## Start Data to process
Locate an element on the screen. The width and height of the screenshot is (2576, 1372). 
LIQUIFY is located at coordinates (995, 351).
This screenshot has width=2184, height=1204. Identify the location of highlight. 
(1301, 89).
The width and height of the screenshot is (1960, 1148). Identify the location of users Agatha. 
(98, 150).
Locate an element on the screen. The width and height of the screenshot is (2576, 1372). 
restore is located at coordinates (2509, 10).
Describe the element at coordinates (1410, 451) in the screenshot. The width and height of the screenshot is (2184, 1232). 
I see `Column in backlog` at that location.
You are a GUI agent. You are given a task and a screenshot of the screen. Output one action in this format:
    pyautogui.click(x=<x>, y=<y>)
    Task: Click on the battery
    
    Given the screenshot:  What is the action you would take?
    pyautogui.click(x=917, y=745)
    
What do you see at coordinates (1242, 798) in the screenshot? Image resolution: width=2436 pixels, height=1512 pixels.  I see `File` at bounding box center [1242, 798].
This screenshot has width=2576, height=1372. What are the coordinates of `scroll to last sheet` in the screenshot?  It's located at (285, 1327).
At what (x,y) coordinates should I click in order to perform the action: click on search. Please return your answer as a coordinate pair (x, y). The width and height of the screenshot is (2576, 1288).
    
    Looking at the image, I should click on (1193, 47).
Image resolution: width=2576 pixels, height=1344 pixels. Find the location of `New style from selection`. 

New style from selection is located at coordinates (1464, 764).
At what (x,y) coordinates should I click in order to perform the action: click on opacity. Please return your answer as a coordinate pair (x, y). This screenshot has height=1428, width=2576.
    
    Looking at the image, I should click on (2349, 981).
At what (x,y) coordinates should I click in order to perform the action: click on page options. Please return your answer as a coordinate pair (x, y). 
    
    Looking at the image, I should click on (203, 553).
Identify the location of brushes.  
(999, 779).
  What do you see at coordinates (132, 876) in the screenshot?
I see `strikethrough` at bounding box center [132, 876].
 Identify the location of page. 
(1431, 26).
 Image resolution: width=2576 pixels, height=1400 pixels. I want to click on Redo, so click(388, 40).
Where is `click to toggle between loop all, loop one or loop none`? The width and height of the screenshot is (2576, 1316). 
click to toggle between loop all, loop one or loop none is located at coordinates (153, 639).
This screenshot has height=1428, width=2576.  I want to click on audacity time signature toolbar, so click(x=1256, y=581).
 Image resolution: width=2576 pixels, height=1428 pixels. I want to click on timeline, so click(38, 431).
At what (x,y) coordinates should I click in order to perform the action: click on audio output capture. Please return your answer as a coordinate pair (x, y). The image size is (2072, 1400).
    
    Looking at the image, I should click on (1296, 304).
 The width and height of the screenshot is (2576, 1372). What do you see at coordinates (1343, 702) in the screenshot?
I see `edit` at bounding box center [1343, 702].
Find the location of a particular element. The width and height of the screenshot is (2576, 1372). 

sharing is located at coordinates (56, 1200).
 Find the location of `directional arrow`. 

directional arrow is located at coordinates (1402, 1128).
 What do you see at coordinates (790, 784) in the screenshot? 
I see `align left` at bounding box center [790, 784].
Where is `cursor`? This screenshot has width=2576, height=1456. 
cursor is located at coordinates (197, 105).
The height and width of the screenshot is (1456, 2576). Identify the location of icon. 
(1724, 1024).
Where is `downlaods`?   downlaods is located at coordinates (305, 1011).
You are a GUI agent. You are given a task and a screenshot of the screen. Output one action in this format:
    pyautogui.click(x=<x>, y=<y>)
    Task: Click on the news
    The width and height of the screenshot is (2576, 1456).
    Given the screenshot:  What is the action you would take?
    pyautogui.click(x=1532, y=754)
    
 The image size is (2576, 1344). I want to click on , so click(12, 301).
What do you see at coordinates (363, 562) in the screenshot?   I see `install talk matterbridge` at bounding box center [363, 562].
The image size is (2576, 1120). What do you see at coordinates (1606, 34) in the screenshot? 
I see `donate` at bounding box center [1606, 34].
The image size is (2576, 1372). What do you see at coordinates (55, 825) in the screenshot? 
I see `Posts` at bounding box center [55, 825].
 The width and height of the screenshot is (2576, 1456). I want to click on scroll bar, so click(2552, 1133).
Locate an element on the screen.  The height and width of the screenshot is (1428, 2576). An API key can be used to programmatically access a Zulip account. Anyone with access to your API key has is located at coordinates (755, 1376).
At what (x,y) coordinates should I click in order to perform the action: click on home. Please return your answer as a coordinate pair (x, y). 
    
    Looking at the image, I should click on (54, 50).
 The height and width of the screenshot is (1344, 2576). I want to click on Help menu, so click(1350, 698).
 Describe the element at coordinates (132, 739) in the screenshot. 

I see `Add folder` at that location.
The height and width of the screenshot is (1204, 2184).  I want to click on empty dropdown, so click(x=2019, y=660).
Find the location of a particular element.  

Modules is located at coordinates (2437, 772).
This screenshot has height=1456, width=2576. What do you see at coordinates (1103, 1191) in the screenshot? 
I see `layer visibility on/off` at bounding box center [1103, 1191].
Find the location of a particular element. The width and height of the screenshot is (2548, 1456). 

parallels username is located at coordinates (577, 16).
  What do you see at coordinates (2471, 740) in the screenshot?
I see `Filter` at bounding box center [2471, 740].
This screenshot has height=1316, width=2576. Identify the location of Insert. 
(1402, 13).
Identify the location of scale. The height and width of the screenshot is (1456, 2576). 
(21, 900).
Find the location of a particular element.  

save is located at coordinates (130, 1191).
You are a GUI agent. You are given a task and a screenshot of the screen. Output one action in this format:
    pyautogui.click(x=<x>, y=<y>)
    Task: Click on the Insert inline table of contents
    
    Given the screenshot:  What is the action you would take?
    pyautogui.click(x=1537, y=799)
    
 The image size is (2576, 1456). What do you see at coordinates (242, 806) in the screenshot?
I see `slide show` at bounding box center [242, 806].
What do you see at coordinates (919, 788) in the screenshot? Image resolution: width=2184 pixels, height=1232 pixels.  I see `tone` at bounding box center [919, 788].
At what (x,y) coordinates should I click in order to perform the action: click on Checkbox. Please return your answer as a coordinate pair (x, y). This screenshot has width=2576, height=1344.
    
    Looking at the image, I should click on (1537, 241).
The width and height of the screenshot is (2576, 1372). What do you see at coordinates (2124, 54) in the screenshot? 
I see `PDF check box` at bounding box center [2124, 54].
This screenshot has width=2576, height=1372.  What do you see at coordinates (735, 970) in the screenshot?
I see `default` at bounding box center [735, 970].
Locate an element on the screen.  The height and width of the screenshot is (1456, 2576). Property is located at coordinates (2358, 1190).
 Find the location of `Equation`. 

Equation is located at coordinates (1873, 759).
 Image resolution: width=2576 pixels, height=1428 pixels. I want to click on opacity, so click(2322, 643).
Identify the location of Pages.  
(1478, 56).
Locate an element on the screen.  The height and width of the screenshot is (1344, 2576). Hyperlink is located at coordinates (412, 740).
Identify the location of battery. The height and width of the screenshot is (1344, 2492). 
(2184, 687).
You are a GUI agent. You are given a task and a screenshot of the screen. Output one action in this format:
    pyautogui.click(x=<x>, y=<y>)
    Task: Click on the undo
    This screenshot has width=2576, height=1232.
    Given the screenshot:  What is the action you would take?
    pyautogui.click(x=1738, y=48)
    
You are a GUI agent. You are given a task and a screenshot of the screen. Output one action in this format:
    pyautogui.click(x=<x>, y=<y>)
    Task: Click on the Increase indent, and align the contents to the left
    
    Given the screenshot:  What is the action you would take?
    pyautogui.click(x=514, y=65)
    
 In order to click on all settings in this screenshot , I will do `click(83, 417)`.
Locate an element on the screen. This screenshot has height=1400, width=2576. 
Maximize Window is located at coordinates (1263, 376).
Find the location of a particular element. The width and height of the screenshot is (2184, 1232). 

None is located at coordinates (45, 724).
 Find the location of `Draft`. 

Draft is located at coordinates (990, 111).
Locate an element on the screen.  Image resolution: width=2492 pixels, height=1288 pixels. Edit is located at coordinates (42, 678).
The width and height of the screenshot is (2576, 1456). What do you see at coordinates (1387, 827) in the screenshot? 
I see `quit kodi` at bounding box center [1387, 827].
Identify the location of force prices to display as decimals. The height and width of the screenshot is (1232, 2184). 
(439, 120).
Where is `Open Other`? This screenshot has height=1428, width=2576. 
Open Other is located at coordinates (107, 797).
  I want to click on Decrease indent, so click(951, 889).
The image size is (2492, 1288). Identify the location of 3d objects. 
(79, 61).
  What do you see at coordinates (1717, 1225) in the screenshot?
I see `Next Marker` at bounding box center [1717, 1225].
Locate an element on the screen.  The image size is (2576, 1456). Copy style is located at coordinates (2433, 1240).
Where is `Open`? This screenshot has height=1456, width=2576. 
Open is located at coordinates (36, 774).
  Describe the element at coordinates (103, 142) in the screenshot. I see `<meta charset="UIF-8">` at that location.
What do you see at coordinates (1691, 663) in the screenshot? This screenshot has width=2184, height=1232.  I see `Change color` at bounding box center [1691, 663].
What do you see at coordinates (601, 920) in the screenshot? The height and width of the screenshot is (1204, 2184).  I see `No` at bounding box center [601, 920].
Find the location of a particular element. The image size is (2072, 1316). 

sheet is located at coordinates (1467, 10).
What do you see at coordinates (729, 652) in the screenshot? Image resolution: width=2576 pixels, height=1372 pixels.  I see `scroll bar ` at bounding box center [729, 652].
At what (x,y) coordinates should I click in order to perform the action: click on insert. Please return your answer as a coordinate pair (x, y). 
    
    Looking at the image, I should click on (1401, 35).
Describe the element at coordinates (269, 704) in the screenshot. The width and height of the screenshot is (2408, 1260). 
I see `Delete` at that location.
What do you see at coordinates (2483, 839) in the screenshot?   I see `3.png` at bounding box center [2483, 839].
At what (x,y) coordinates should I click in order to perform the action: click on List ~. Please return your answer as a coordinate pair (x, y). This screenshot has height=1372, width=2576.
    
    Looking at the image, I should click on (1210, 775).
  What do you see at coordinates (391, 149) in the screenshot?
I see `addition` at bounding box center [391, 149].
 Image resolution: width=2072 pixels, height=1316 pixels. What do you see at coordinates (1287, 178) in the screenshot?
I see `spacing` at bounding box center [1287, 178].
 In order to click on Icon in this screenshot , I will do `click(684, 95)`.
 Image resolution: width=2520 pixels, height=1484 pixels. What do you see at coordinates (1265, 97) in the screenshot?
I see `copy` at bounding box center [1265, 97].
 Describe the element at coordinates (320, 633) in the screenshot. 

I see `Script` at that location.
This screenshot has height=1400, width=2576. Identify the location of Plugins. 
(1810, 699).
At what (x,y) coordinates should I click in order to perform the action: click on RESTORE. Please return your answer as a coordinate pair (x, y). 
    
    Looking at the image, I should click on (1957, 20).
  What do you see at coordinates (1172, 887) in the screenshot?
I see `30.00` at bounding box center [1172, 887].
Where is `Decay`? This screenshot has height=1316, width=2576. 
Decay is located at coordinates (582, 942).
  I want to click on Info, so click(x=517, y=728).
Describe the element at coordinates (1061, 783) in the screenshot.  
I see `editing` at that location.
## End Data to process
-- What you have to do --
Return, unchanged, the rows starting at the line that contains "The image size is (2492, 1288)." and ending after the line that contains "What do you see at coordinates (729, 652)".

-- Problem solution --
The image size is (2492, 1288). Identify the location of 3d objects. 
(79, 61).
  What do you see at coordinates (1717, 1225) in the screenshot?
I see `Next Marker` at bounding box center [1717, 1225].
Locate an element on the screen.  The image size is (2576, 1456). Copy style is located at coordinates (2433, 1240).
Where is `Open`? This screenshot has height=1456, width=2576. 
Open is located at coordinates (36, 774).
  Describe the element at coordinates (103, 142) in the screenshot. I see `<meta charset="UIF-8">` at that location.
What do you see at coordinates (1691, 663) in the screenshot? This screenshot has width=2184, height=1232.  I see `Change color` at bounding box center [1691, 663].
What do you see at coordinates (601, 920) in the screenshot? The height and width of the screenshot is (1204, 2184).  I see `No` at bounding box center [601, 920].
Find the location of a particular element. The image size is (2072, 1316). 

sheet is located at coordinates (1467, 10).
What do you see at coordinates (729, 652) in the screenshot? Image resolution: width=2576 pixels, height=1372 pixels.  I see `scroll bar ` at bounding box center [729, 652].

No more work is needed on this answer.